The centers eat energy, can use millions of gallons of water, and are often accused of creating a humming noise that travels indiscriminately through adjacent neighborhoods.
“It is a loud hum. It’s 24/7 and it’s very irritating because it never goes away,” said Karthic Thallikar a resident of the Britney Heights subdivision which is next door to the Cyrus One Data Center.
Cyrus One is a giant facility. It requires constant power and constant cooling and, as it turns out, it never shuts up.
“It enters our rooms, our bedrooms, our living rooms, our backyards, and front yards all year long,” Mr. Thallikar said.
In the early 2000’s, when the city of Chandler began actively pursuing technology companies, data centers seem like a good fit.
Not so today.
“There’s a better opportunity for us,” says Chandler Vice Mayor Mark Stewart. “We are courting companies internationally from all types of tech industries as well as financial services. We want to target job creators and we want to target companies that will support Intel and Northrop Grumman.”
Chandler is now re-thinking its desire to be a future home for data centers. Currently, there are five sites zoned for data centers.
They are located along Price Road between Germann Road and Mockingbird Drive in South Chandler. Three are up and running. Two more are expected to be built.
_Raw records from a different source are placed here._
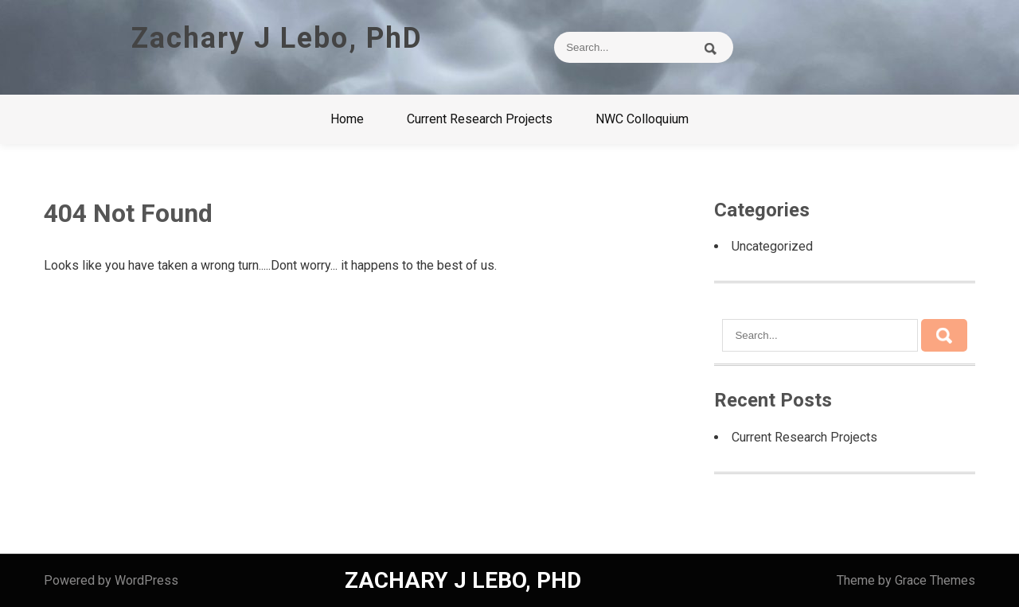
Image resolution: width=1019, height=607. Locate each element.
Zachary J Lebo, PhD (277, 38)
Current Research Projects (479, 118)
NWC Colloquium (642, 118)
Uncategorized (772, 246)
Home (347, 118)
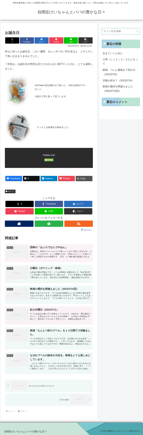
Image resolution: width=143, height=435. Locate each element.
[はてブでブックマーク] (41, 40)
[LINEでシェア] (71, 40)
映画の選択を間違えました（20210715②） (118, 88)
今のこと (10, 191)
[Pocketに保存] (56, 40)
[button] (85, 40)
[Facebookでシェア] (27, 40)
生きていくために (113, 53)
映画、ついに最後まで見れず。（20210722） (120, 72)
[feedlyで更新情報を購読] (49, 224)
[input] (121, 31)
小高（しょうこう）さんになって (120, 61)
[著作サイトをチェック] (19, 224)
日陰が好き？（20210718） (118, 80)
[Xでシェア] (12, 40)
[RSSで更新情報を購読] (78, 224)
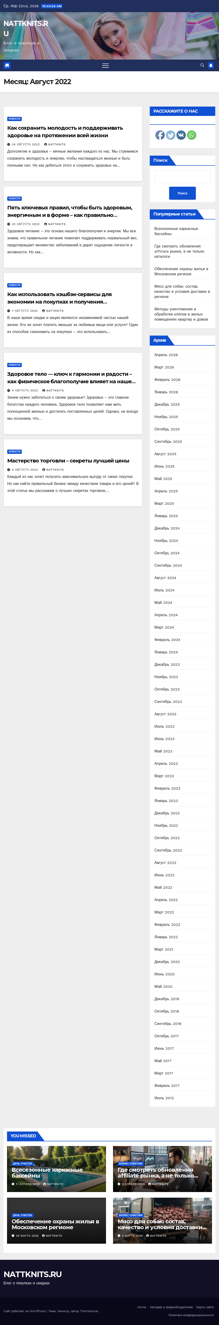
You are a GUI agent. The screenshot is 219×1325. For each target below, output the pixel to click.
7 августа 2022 (25, 310)
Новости (14, 119)
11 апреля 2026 (28, 1184)
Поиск (160, 160)
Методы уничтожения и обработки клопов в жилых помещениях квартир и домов (181, 314)
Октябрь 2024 (167, 553)
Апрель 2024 (166, 615)
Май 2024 (163, 602)
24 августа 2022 (26, 144)
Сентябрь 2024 (168, 565)
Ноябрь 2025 (166, 417)
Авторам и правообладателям (171, 1307)
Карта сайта (205, 1307)
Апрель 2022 (166, 900)
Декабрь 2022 (167, 813)
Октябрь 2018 (166, 1011)
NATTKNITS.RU (33, 1274)
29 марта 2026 (28, 1235)
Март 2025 (164, 503)
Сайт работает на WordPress (25, 1311)
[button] (202, 65)
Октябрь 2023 (167, 689)
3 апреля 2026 (134, 1184)
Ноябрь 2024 (166, 540)
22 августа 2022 (26, 224)
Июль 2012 (164, 1098)
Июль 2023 (164, 726)
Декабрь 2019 (166, 999)
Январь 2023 (166, 801)
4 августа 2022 (25, 390)
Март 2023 (164, 776)
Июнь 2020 (164, 974)
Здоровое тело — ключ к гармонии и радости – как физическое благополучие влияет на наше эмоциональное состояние (69, 381)
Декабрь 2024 (167, 528)
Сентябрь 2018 (167, 1023)
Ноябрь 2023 (166, 677)
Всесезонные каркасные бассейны (47, 1172)
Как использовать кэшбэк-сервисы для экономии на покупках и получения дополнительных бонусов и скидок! (59, 301)
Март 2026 (164, 367)
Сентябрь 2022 (168, 850)
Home (142, 1307)
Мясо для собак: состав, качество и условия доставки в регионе (182, 291)
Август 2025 (165, 454)
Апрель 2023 (166, 763)
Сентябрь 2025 (168, 441)
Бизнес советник (130, 1163)
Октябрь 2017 (166, 1036)
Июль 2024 (164, 590)
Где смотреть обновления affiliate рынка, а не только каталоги (179, 251)
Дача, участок (22, 1163)
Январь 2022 (166, 937)
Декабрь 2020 (167, 962)
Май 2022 (163, 887)
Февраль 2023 (167, 788)
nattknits (55, 144)
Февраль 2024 (167, 639)
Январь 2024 (166, 652)
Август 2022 (165, 862)
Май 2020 (163, 986)
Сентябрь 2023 (168, 701)
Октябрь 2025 (167, 429)
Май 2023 (163, 751)
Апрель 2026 (166, 355)
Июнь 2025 (164, 466)
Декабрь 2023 (167, 664)
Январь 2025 (166, 516)
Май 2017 (163, 1061)
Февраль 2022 (167, 924)
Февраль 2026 (167, 379)
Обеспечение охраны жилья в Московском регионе (55, 1224)
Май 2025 (163, 478)
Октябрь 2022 (167, 838)
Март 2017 (163, 1073)
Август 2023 (165, 714)
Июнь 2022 (164, 875)
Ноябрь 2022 (166, 825)
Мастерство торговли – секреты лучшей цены (68, 461)
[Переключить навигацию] (105, 65)
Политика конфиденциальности (191, 1315)
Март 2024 (164, 627)
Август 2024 (165, 578)
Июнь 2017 (164, 1048)
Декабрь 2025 (167, 404)
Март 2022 (164, 912)
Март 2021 (163, 949)
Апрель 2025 (166, 491)
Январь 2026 (166, 392)
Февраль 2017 (166, 1085)
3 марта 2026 (133, 1235)
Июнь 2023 (164, 739)
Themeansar (89, 1311)
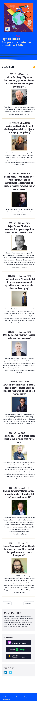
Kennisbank (6, 700)
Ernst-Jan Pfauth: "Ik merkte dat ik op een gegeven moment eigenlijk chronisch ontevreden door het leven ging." (19, 283)
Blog (25, 697)
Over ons (18, 697)
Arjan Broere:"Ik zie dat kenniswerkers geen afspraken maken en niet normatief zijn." (19, 229)
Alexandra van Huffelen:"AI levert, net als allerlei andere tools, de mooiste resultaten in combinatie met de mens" (19, 389)
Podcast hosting (8, 697)
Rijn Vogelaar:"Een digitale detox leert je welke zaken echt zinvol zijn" (19, 439)
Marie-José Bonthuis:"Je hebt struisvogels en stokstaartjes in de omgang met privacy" (19, 129)
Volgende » (28, 603)
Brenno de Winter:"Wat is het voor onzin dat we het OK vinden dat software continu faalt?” (19, 494)
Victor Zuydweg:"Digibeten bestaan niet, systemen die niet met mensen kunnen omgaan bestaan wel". (19, 81)
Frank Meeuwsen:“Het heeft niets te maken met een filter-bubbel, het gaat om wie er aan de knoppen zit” (19, 550)
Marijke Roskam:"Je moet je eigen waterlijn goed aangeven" (19, 336)
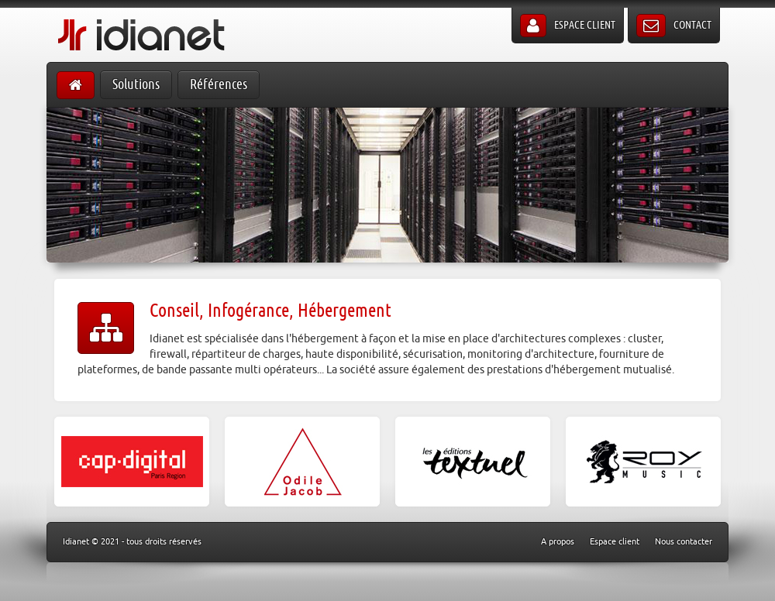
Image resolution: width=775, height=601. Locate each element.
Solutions (136, 84)
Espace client (567, 25)
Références (218, 84)
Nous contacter (683, 541)
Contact (673, 25)
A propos (557, 541)
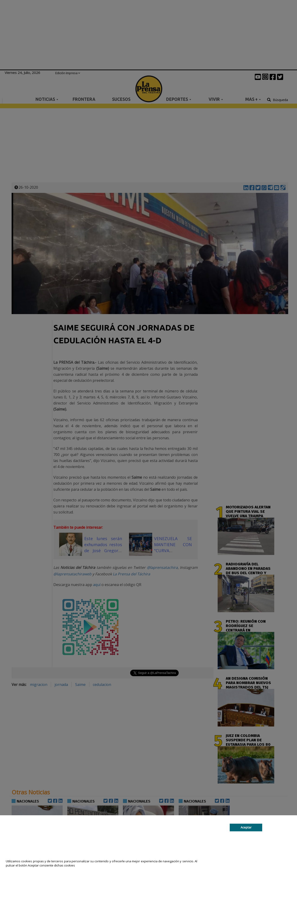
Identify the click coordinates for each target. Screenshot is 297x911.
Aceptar (246, 827)
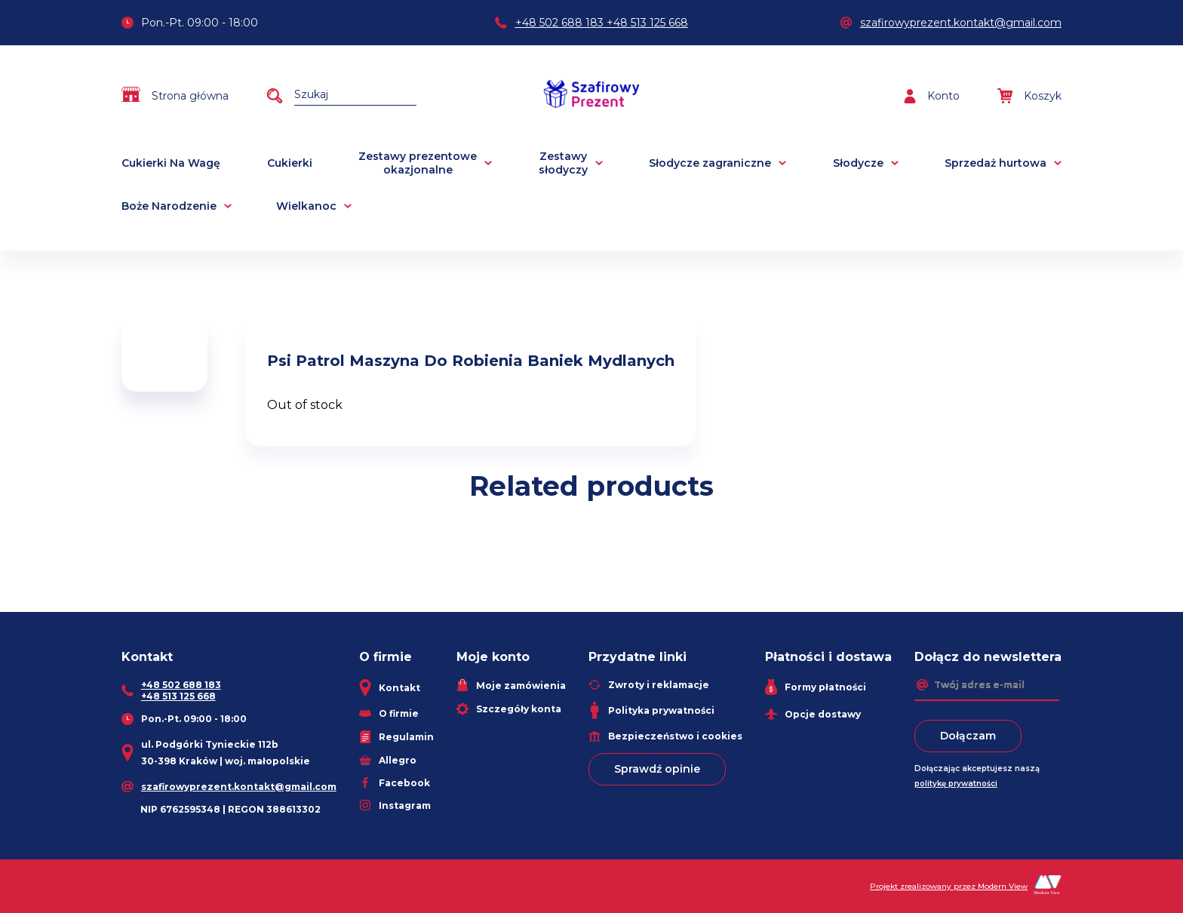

“The data centers that are there now will remain and anything that’s zoned for data centers in the past will remain. We can’t change that,” Stewart said. But in the spring, the city council will consider a proposed code amendment prohibiting developers from building data centers anywhere else in the city. “10-15 years ago data centers made sense for Chandler. Today they don’t,” Stewart said.
The city also plans to require the companies who plan to build the two remaining data centers to take additional steps to ensure noise pollution from the sites is greatly reduced. That will include sound mitigation testing before and after construction.
The data centers will also need to designate a community liaison who will work with the neighborhoods that might be affected by the noise.
“We can’t go backwards, we can certainly improve and that’s going to be the goal,” Stewart said.
Karthic Thallikar, who can remember the days before the arrival of the Cyrus One data center, hopes that happens.
“It was very quiet. A nice neighborhood until this thing showed up,” Thallikar said. “If the noise goes away, from my standpoint, then it will be livable.”